[Start of Document extract]
OGJ Newsletter

Nov. 12, 2018
International news for oil and gas professionals

GENERAL INTERESTQuick Takes

ADNOC plans oil-production capacity hike

Abu Dhabi targets self-sufficiency in natural gas and expansion of oil-production capacity to 5 million b/d by 2030 under an expanded budget approved Nov. 4 by the Supreme Petroleum Council (SPC). Announcing capital investment growth of $132.33 billion during 2019-23, SPC reported recent indicated discoveries of 1 tcf of gas in place and 1 billion bbl of oil in place. The emirate is raising oil-production capacity this year to 3.5 million b/d and in its new budget sets an interim target of 4 million b/d by 2020.

Its gas strategy, according to a news release from Abu Dhabi National Oil Corp., “will sustain LNG production to 2040 and allow ADNOC to seize incremental LNG and gas-to-chemicals growth opportunities where they arise.” The country now produces about 3 million b/d of oil and more than 9.8 bcfd of raw gas.

ADNOC said development of offshore Hail, Ghasha, and Dalma sour gas fields will add production of more than 1.5 bcfd of gas (OGJ Online, Jan. 12, 2018).

“ADNOC will also unlock other sources of gas, which include Abu Dhabi’s gas caps and unconventional gas reserves, as well as new natural gas accumulations,” it said.

Its new “integrated gas strategy,” ADNOC said, aims at “potentially transitioning [the emirate] to a net gas exporter.”

Abu Dhabi has been a net gas importer since 2008. Last year’s 5-year budget for ADNOC was about $100 billion.

OMV to sell parts of upstream business in Tunisia

OMV AG has agreed to sell its wholly owned subsidiary OMV Tunisia Upstream GMBH to a subsidiary of Panoro Energy ASA, London, for $65 million, subject to adjustments.

OMV Tunisia Upstream holds 49% interests in the Cercina-Cercina Sud, El Ain-Gremda, El Hajeb-Guebiba, and Rhemoura concessions in Tunisia and half of the shares in Thyna Petroleum Services SA Operating Co. (TPS). The remaining stakes in the concessions and in TPS continue to be held by Tunisian National Oil Co. Average production of the divested assets in 2017 was about 2,000 boe/d, net to OMV.

The agreement will be signed following an equity private placement exercise by Panoro.

OMV will continue the ongoing development of hydrocarbon resources in south Tunisia, in particular the development of the Nawara Concession, involving gas field infrastructure and a pipeline from a central processing plant in the concession to Gabes, 300 km to the north.

TAG to sell New Zealand assets, operations

TAG Oil Ltd., Vancouver, BC, along with certain subsidiaries in New Zealand, has agreed to sell substantially all its Taranaki basin assets and operations in New Zealand to Tamarind Resources Pte. Ltd., Kuala Lumpur, and certain subsidiaries.

The sale would include TAG’s 100% working interests in PMP 38156 (Cheal and Cardiff), PMP 53803 (Sidewinder), PMP 60454 (Supplejack), PEP 51153 (Puka), PEP 57065 (Waitoriki), and TAG’s 70% interest in PMP 60291 (Cheal East) and PEP 54877 (Cheal East).

The agreement calls for TAG to receive a cash payment of $30 million at closing, a 2.5% gross overriding royalty on future production from all the sold assets, and as much as $5 million in event specific payments payable on achieving various milestones—the first being the achieved grant of PMP 60454 (Supplejack) conversion, triggering payment of $500,000 at closing.
[End of Document extract]
**Tasks to complete:**
a: From the oil and gas newsletter, transcribe the part that opens with the words containing "OMV will continue" and closes with "54877 (Cheal East).".
b: In the oil and gas newsletter, what price has OMV AG agreed to sell OMV Tunisia Upstream GMBH for?
c: Carry the oil and gas newsletter forward from the point where it stops.
[Start of Data extract]
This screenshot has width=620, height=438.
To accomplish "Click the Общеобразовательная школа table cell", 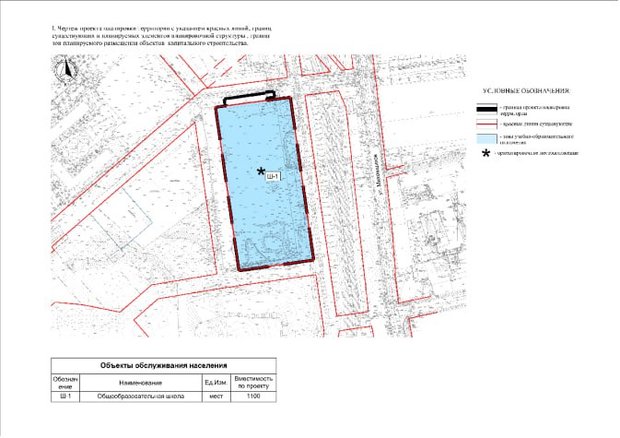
[End of Data extract]
**Outputs by task:**
a:
OMV will continue the ongoing development of hydrocarbon resources in south Tunisia, in particular the development of the Nawara Concession, involving gas field infrastructure and a pipeline from a central processing plant in the concession to Gabes, 300 km to the north.

TAG to sell New Zealand assets, operations

TAG Oil Ltd., Vancouver, BC, along with certain subsidiaries in New Zealand, has agreed to sell substantially all its Taranaki basin assets and operations in New Zealand to Tamarind Resources Pte. Ltd., Kuala Lumpur, and certain subsidiaries.

The sale would include TAG’s 100% working interests in PMP 38156 (Cheal and Cardiff), PMP 53803 (Sidewinder), PMP 60454 (Supplejack), PEP 51153 (Puka), PEP 57065 (Waitoriki), and TAG’s 70% interest in PMP 60291 (Cheal East) and PEP 54877 (Cheal East).

b: $65 million, subject to adjustments.

c:
The sale puts TAG in a better position to pursue its exploration prospects covering over 275,000 net acres in Australia, including the producing 25,000-acre petroleum mining license in the Surat basin. Completion is expected in first-quarter 2019.

Serica to further lift Keith, Bruce stakes

Serica Energy PLC, London, has entered agreements to further increase its interests in Bruce and Keith natural gas and condensate fields in the UK North Sea.

The company said it has satisfied conditions of a license from the US Office of Foreign Assets Control allowing operations to continue at nearby Rhum field despite a 50% interest subject to renewed US sanctions against Iran held by a subsidiary of National Iranian Oil Co. The license requires benefits accruing to the interest of the subsidiary, Iranian Oil Co. (UK) Ltd., to be held in escrow while sanctions are in effect.

Acquisition of the license was a condition of Serica’s November 2017 agreement to acquire BP PLC’s 50% interest in the field in a deal that also covers BP’s Bruce and Keith interests.

Serica now has agreed to buy a 16% interest in Bruce field and a 31.83% interest in Keith field from BHP Billiton Petroleum Great Britain Ltd. for an initial cash payment of £1 million, to be adjusted for working capital and 40% of post-tax cash flows from the effective date of Jan. 1, 2018. BHP retains liability for the costs of decommissioning facilities and wells now in place, subject to adjustments.

Last August, Serica agreed to acquire Total SA’s interest in Bruce and Keith fields, subject to completion of the BP deal.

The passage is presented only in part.